Harper Blynn, known in the past as Pete and J, changed their name after the introduction of bassist Whynot Jansveld and drummer Sarab Singh. This transition from duo to quartet is a pleasant, with heavy emphasis, change. I hesitate and don't want to say improvement, as that might imply they were in some way lacking before; and after giving a listen to their previous work, I can't agree with that assessment. However, a warm, now somewhat more well-rounded sound tinged by elements of eighties' college rock provides a solid foundation for their tracks. Meanwhile, the inclusion of a style reminiscent of folk tunes permeates the album, A wide range of tonal repertoire, from the nostalgic and wistful "The Doubt" to the raucous opening tune "25 Years" is covered in this album, showcasing their musicianship.
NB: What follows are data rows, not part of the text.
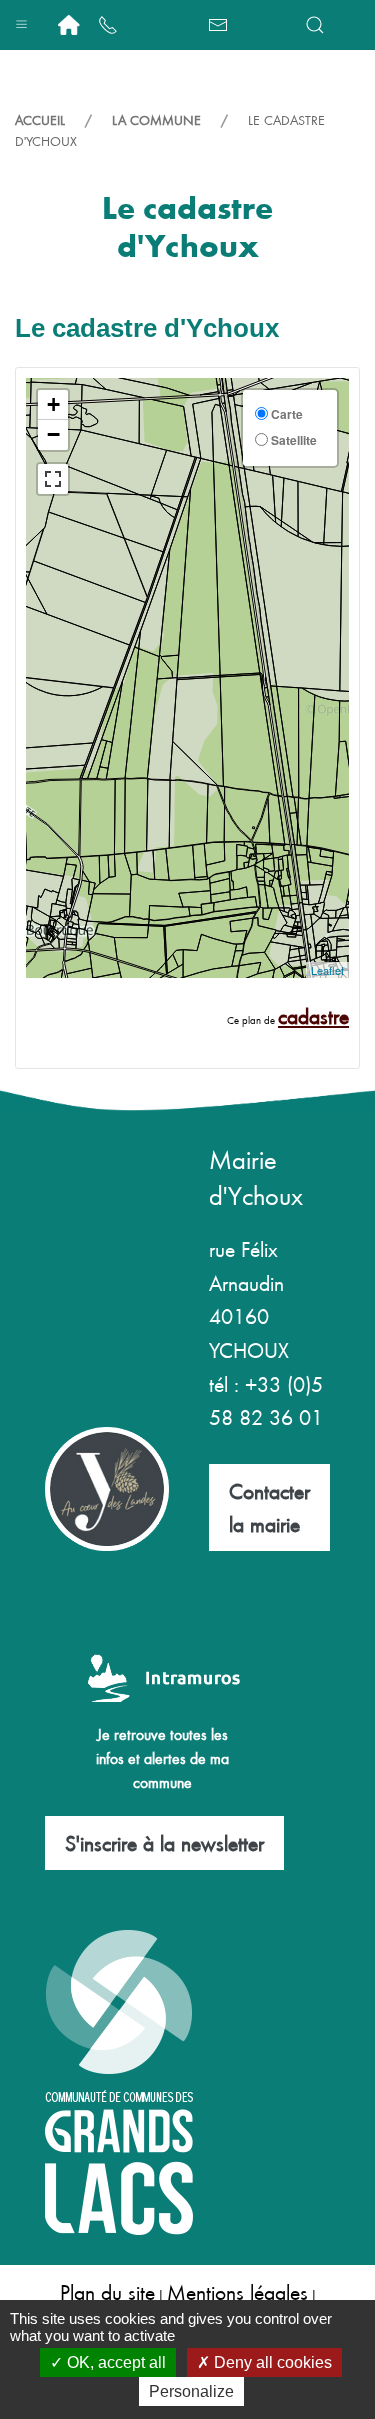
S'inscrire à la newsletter (164, 1842)
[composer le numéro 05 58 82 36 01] (108, 25)
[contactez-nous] (218, 25)
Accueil (40, 120)
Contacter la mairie (269, 1507)
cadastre (313, 1015)
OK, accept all (114, 2362)
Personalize (191, 2391)
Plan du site (107, 2291)
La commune (156, 120)
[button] (21, 19)
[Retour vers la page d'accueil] (69, 25)
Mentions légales (237, 2291)
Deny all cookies (271, 2362)
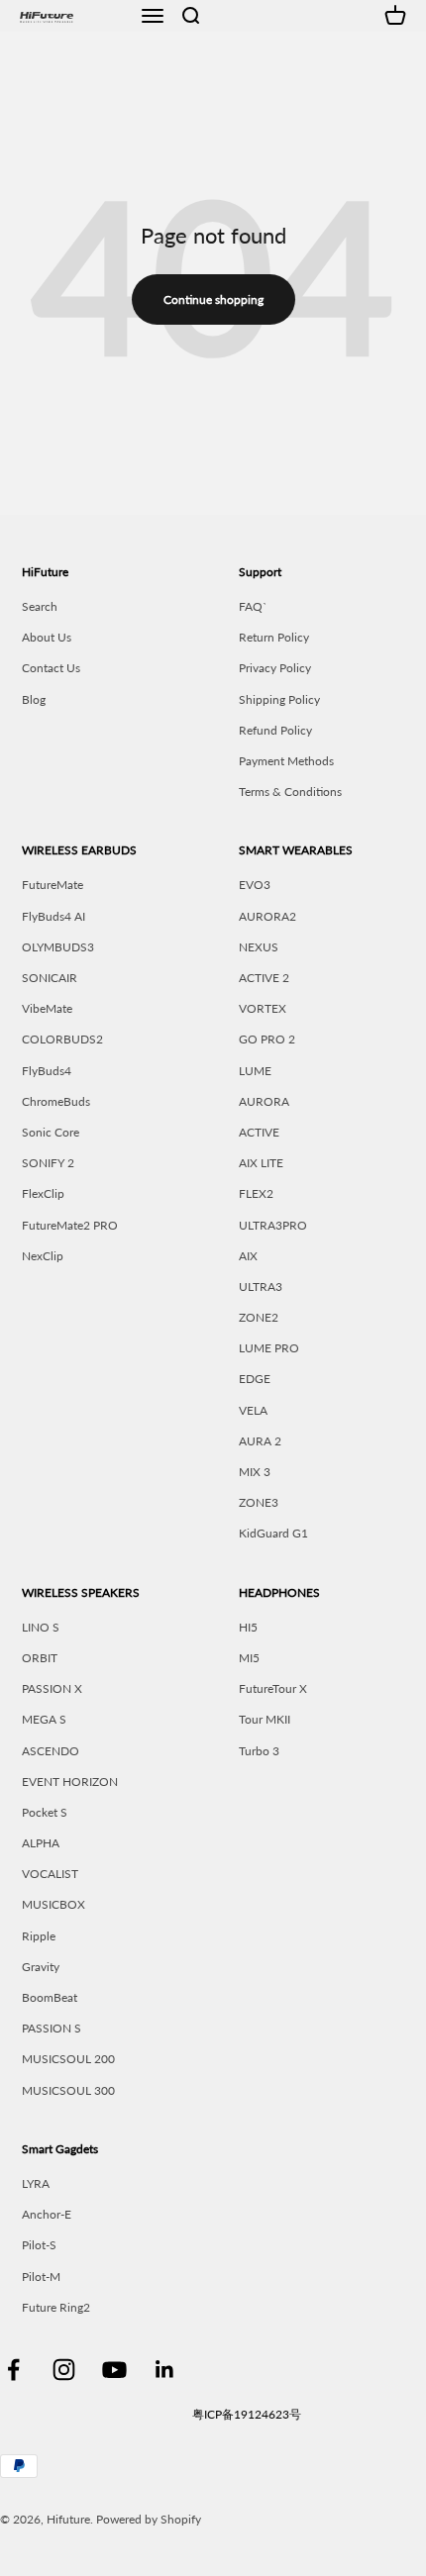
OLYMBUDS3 (58, 947)
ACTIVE (259, 1132)
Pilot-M (41, 2276)
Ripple (38, 1936)
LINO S (40, 1627)
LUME (255, 1070)
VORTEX (262, 1008)
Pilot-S (39, 2244)
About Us (46, 637)
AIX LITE (261, 1162)
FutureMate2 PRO (70, 1225)
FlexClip (43, 1193)
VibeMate (47, 1008)
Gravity (40, 1966)
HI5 (248, 1627)
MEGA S (44, 1719)
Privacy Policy (275, 667)
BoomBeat (49, 1997)
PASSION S (51, 2028)
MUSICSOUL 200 (68, 2058)
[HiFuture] (73, 15)
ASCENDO (50, 1750)
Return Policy (274, 637)
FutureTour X (273, 1688)
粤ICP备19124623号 (246, 2414)
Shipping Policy (279, 699)
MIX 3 (254, 1471)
The crowning achievement here, however, is the tight-knit harmony between each individual musician, seamlessly blending into a dulcet whole.
The lyrics in The Loneliest Generation aren't quite poetic, so to speak, but that's a part of their charm. They're simple, but not plain; easily understood, but still able to carry across the full impact of the song: the point is, they're succinct, and without excess. Regardless, they can be fairly poignant at times. The slow, "la-la-la"-infused "All Pretenders" ("Well maybe she's a puppet on a foolish arm; is our ambition burning out?") which laments missed opportunities in life with less angst than one would expect, and the "na-na-na"-infused title track "Loneliest Generation" ("If every chance we take is one you never had, then how can I expect you to understand anyhow?"), a defiant rebuttal of sorts, stand out in memory.
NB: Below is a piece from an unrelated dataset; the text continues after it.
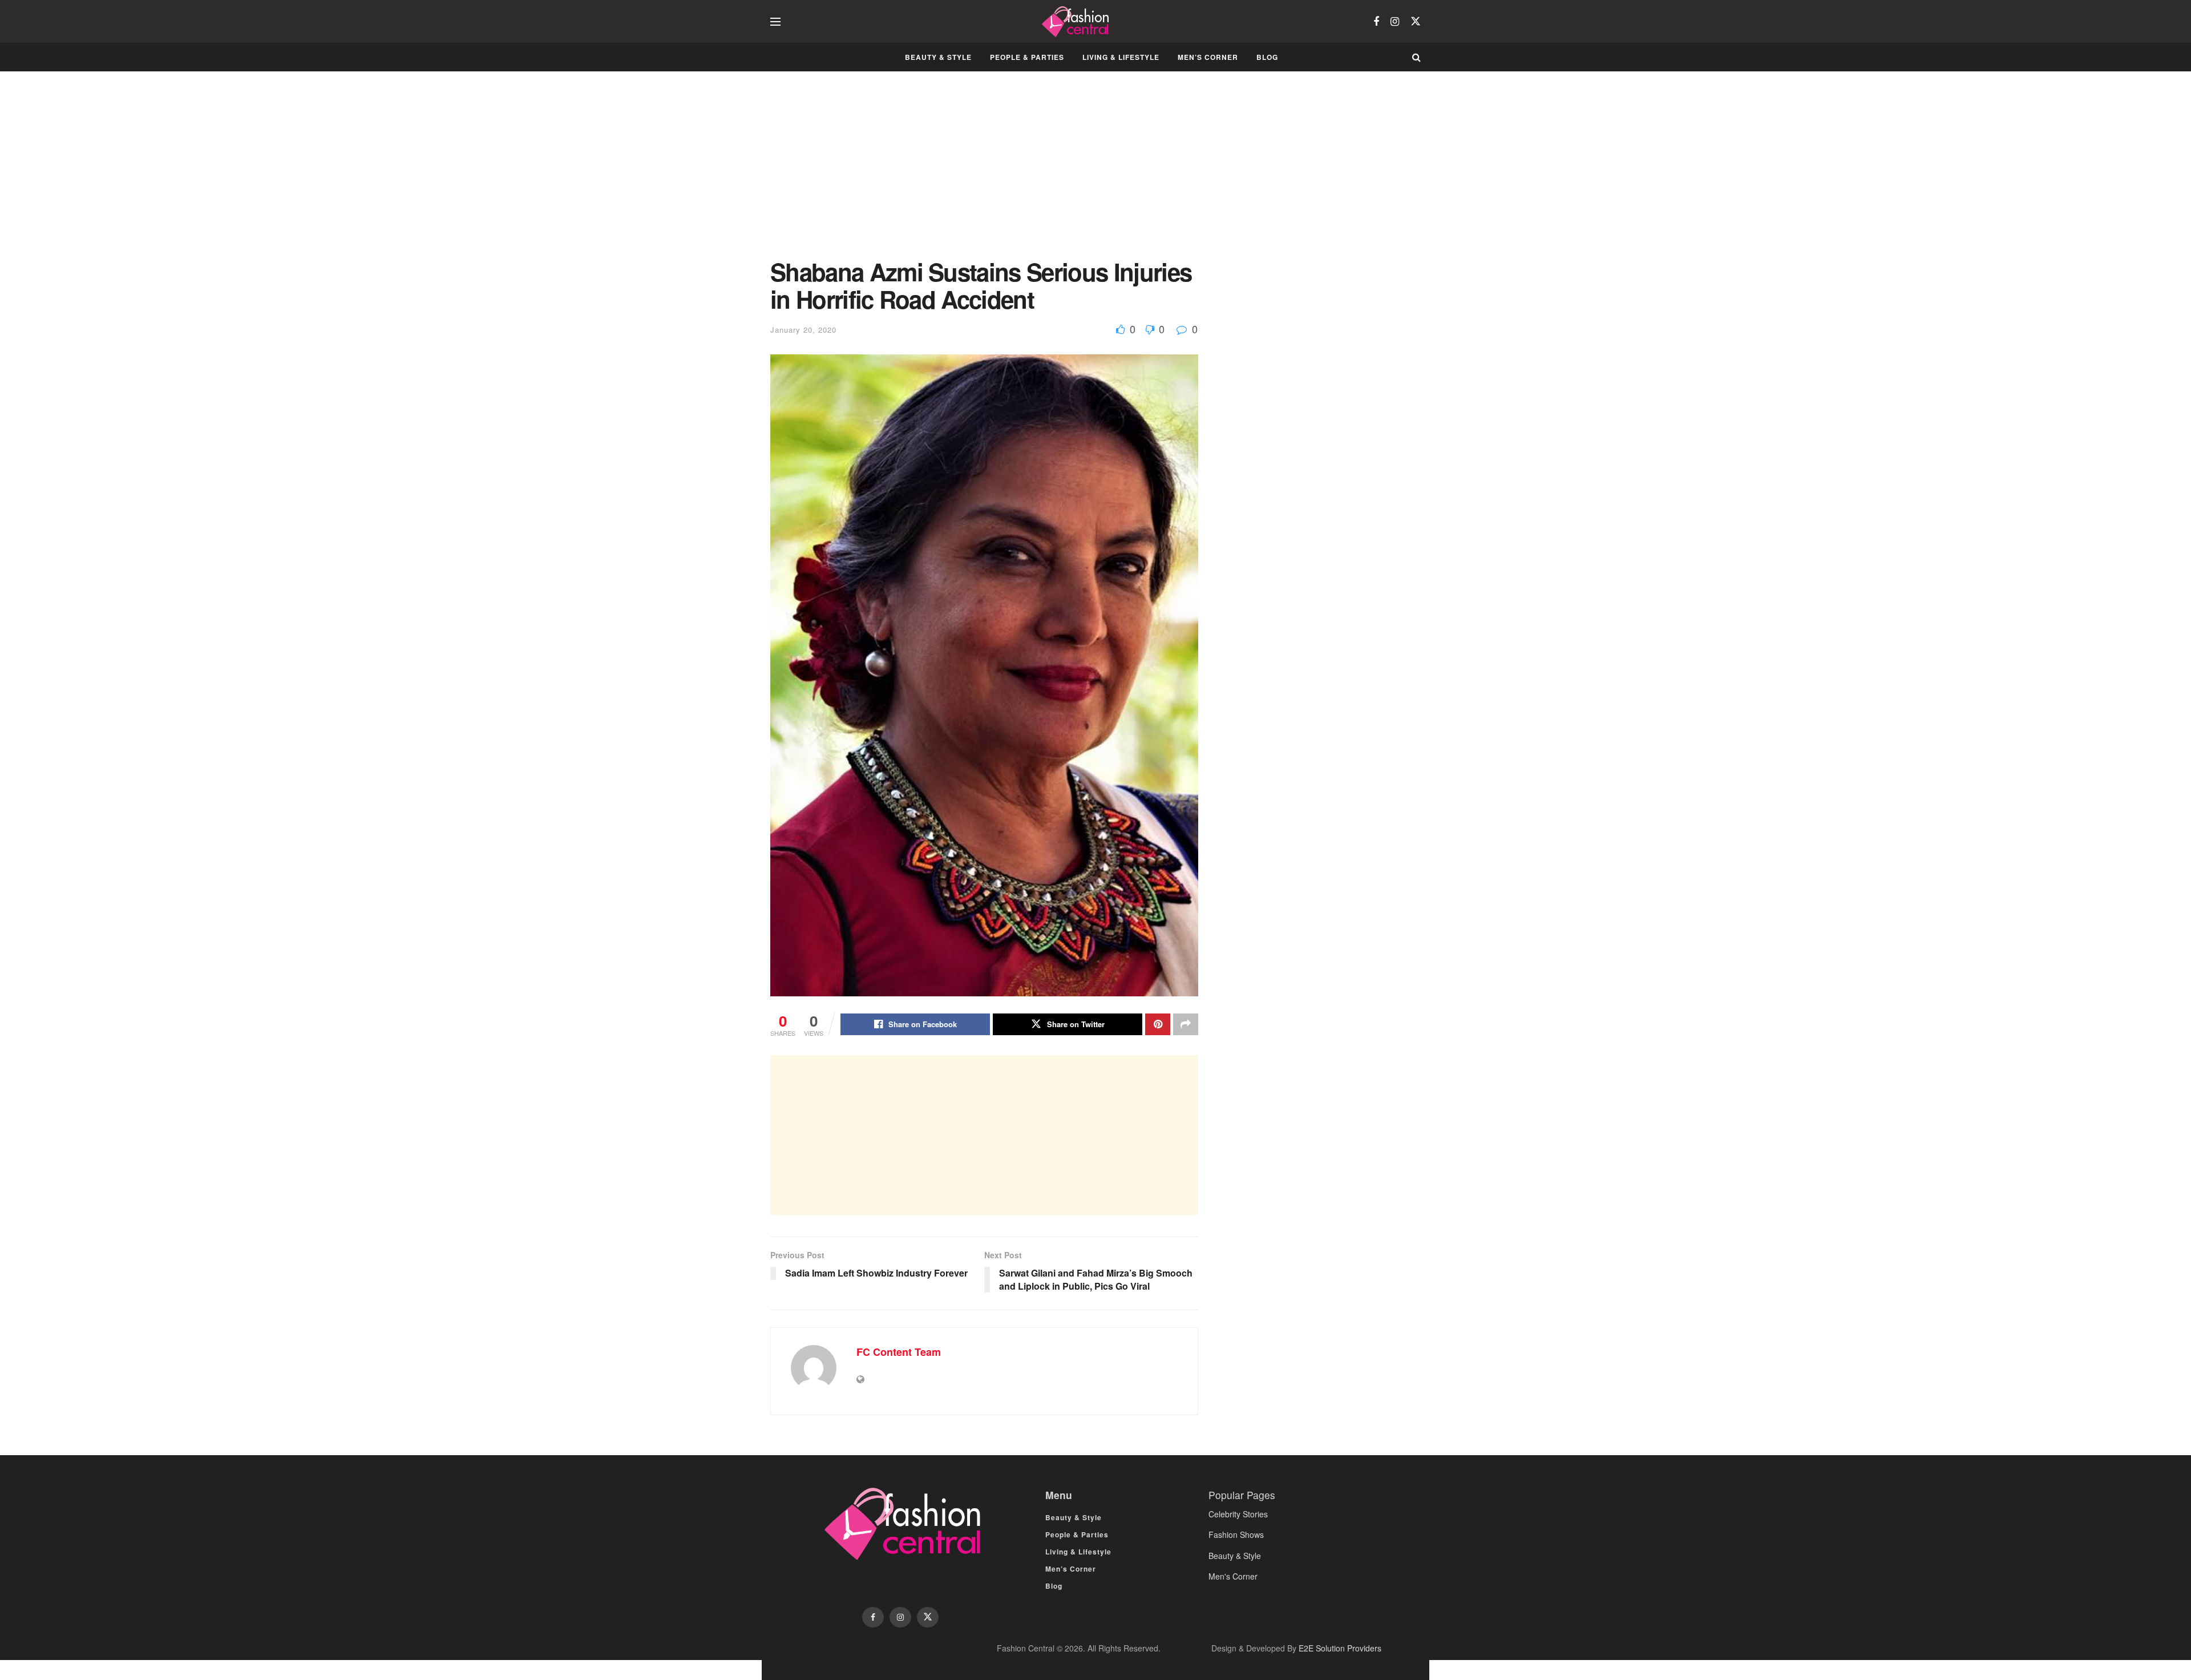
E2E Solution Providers (1340, 1648)
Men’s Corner (1208, 57)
The vocals compliment the lush sound of the band's melodies well. Shared by Pete Harper and J. Blynn, whether they're softly crooning in "All the Noise", or belting out choruses in "This is It", a rich tone coats each song in a luster that seems genuine. They manage to fit the overall mood of the album more or less perfectly, giving off a sense of vibrant, vivid energy without failing to recall a certain depth.
Harper Blynn don't seem exactly revolutionary or particularly ground-breaking at a first glance, but after listening to the album for an extended period of time (seven, for myself) it becomes quickly apparent that they're good, if not great, at what they do; and that their music is infused not only with a hint of nostalgia from the past but marked with the inspiration of their own laughter-filled muses. Most importantly though, they're fun to listen to, which is a quality much needed in this world lately. The Loneliest Generation is an album well worth the investment in time.